Identifier: IAIA-MS013

Scope and Content

This collection documents the activities of a non-profit organization that existed for twenty years in New Mexico. New Mexico Indian Education Association's main goal was curriculum development. The organization existed in Albuquerque from 1981 and then in Santa Fe and various locations near and in Santa Fe after 1989. The organization’s board changed over time, but many key people such as Julia Nathanson, Catherine Coulter and Wilson Romero stayed involved. The NMIEA’s original directorship consisted of individuals who were concerned with the quality of New Mexico Student Education and how the students were taught history through only one view.

The NMIEA was very active in obtaining funds not only for its own continuation and projects, but for other local groups focused on similar objectives. The Association was fairly self-sufficient after sales of curriculum volumes started to take place. The Administration Series would be useful to individuals searching for examples on the set-up and organization of a non-profit, as well as good examples of successful grant writing procedures.

Administrative records are represented from 1986 although there is one short memo from 1984. There is a large group of Administration documents missing from NMIEA’s records. When NMIEA was in the process of moving from Albuquerque to the College of Santa Fe’s campus in 1989, their computers and other office equipment were stolen. According to a note written by Julia Nathanson dated October 5, 1993 the equipment was possibly stolen by in-house security persons. This accounts for missing records and reports from 1985 to 1989.

Board activities and Minutes were actively kept from 1992 to 1994 but most years there were no meeting documentation. This doesn’t mean there were no meetings, just that the documentation was not included in this collection. NMIEA documents show that the organization filed Federal as well as State tax forms from 1986 to 1994. IRS form 2758 was filed from 1988 to 1994. In the 1991-1992 tax year, The reason NMIEA gave for filing IRS form 2758, a request for extra time to file taxes was: “No money, no staff, the two volunteers who take care of business were out of state at the time. During the week of the date due, we were presenting at conferences.” No IRS forms were filed in 1999 because John Roberts, the financial Manager said NMIEA did not have enough income.

* _Requests_
a. List every person named in the description of the New Mexico Indian Education Association collection.
b. Continue the description of the New Mexico Indian Education Association collection from where it stops.

* _Stored data_

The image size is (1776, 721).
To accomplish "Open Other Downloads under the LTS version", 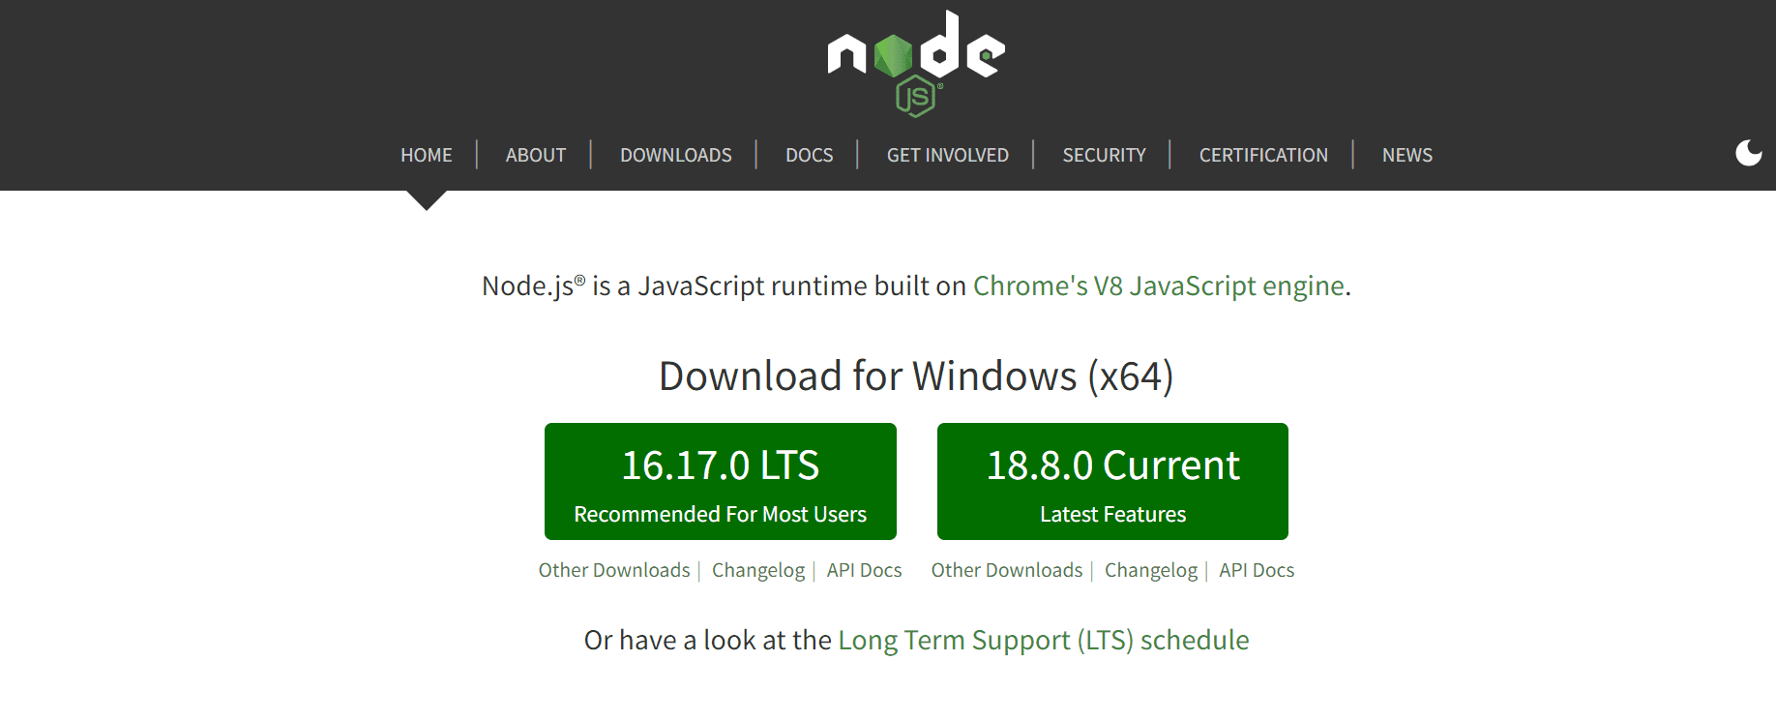I will pos(614,570).
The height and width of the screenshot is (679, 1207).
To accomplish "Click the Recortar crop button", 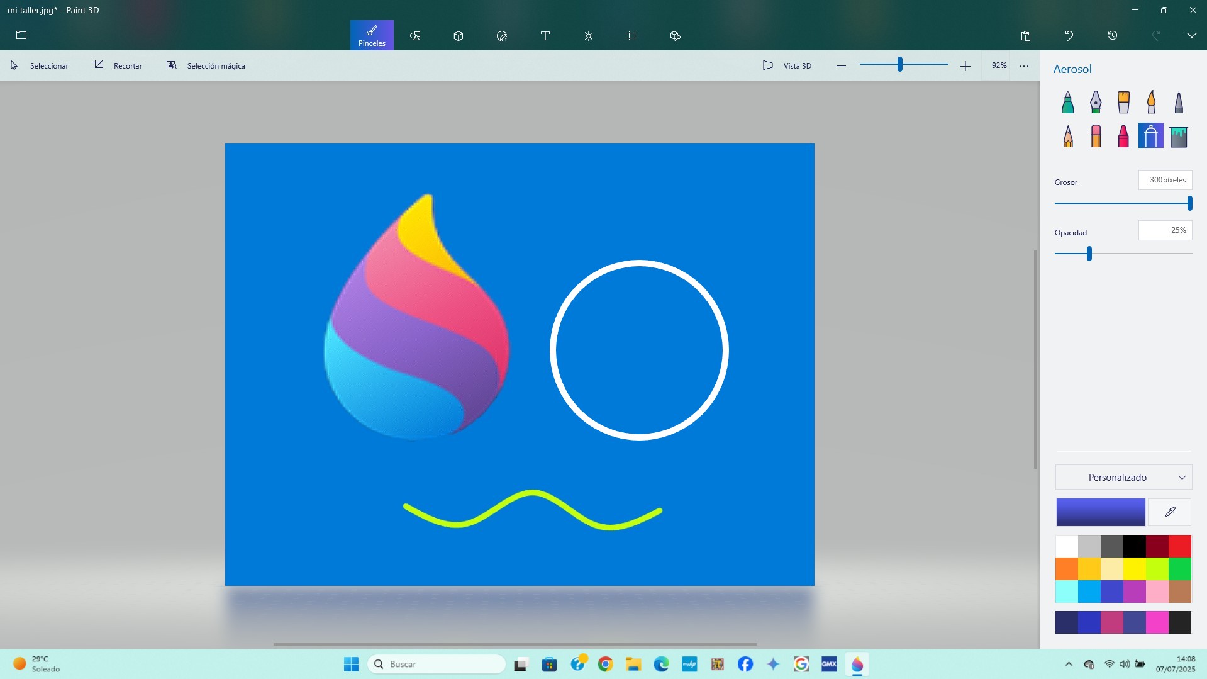I will pyautogui.click(x=118, y=65).
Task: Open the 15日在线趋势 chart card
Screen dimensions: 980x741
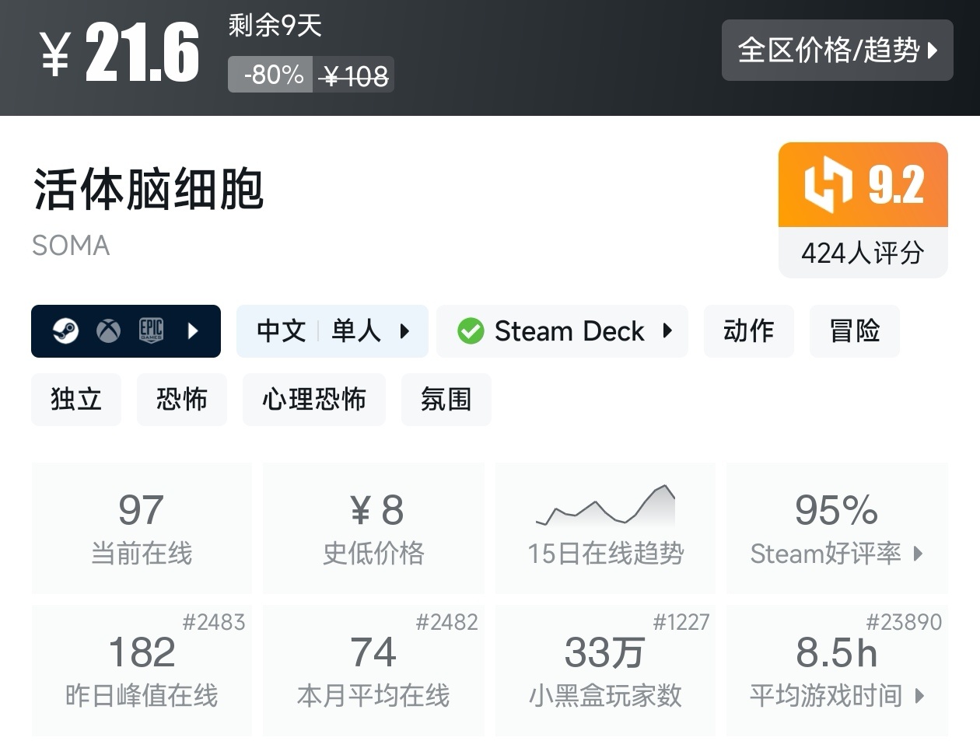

* _Answer list_
a. Julia Nathanson, Catherine Coulter, Wilson Romero, John Roberts

b.
NMIEA’s focus was to show school children that there were historical perspectives other than the ones usually taught in Public Schools. This was accomplished by producing and publishing eight different volumes of New Mexico History books and teacher guides for distribution to local schools, both Indian and public. The books were approved by the New Mexico State Instructional Materials Division which means they were available to all educators statewide. These volumes are:

"Indian Perspectives in New Mexico History." This publication was developed to address the need expressed by educators and parents for instructional materials that reflect the presence and contributions of the indigenous cultures of the southwest from 1692-present. The text was designed for seventh grade New Mexico History Students.

"Activities For Indian Perspectives." This publication was developed as an accompanying teacher’s guide for Indian Perspectives in New Mexico History.

"Visions and Life Journeys" Vol. I-IV These volumes were developed specifically for Native American Adult Learners. They were written for elementary reading levels with stories that would appeal to adult interest. The volumes contain interviews with contemporary New Mexican Indian leaders in different fields such as tribal administration, education, business, arts sciences, etc. The interviews focus on the challenges and choices each had made as well as their contributions and roles within their communities. Volume I focuses on different professional life stories; Volume II focuses on Leadership concepts, Volume III is about overcoming handicaps or obstacles and Volume IV deals with environmental awareness and understanding

"The Teacher Activity Guide to Visions and Life Journeys." This publication was developed to accompany and expand upon the Visions and Life Journeys volumes.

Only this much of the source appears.